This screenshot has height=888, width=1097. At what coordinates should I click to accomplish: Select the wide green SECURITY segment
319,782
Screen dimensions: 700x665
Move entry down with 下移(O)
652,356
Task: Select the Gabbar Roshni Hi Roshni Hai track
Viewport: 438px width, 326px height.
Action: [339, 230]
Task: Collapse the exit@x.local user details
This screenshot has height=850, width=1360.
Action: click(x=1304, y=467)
...
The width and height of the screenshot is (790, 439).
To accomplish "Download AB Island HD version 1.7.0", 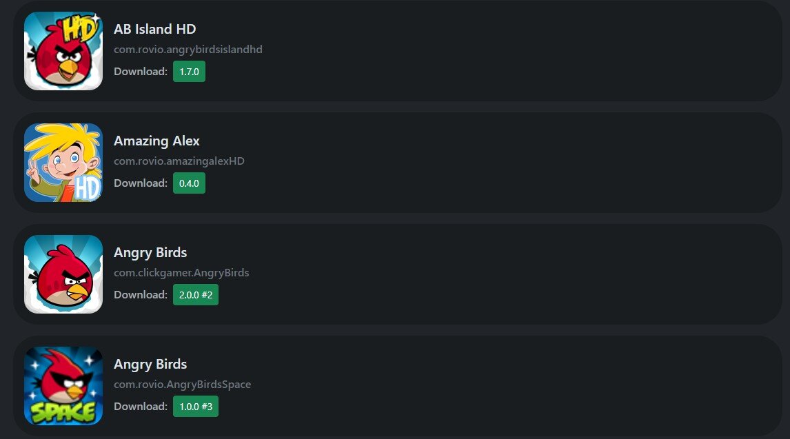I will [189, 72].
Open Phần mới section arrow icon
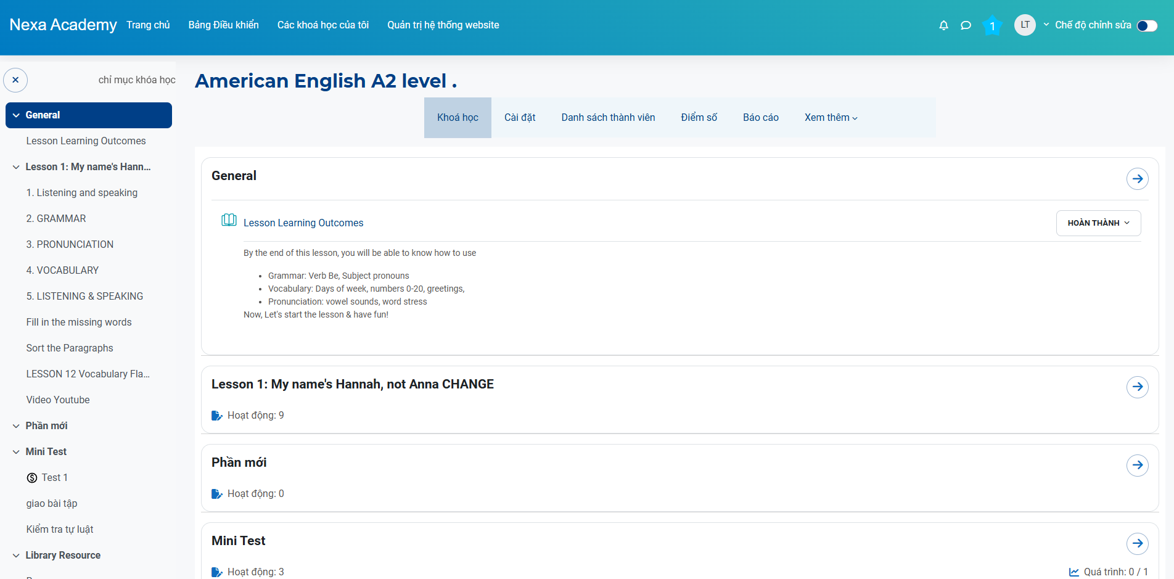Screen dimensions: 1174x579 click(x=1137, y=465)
--
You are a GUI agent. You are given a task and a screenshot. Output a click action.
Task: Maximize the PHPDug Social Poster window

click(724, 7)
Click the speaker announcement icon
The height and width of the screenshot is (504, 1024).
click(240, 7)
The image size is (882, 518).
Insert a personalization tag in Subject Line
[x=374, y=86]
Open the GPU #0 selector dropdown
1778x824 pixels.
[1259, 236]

Exercise brief: Nothing should appear in the answer except the lines above from the line with "This screenshot has height=888, width=1097." through the line with "Task: Select the", both included, written out exactly.

Response to this exercise:
This screenshot has height=888, width=1097. At what coordinates should I click to accomplish: Select the wide green SECURITY segment
319,782
Screen dimensions: 700x665
Move entry down with 下移(O)
652,356
Task: Select the Gabbar Roshni Hi Roshni Hai track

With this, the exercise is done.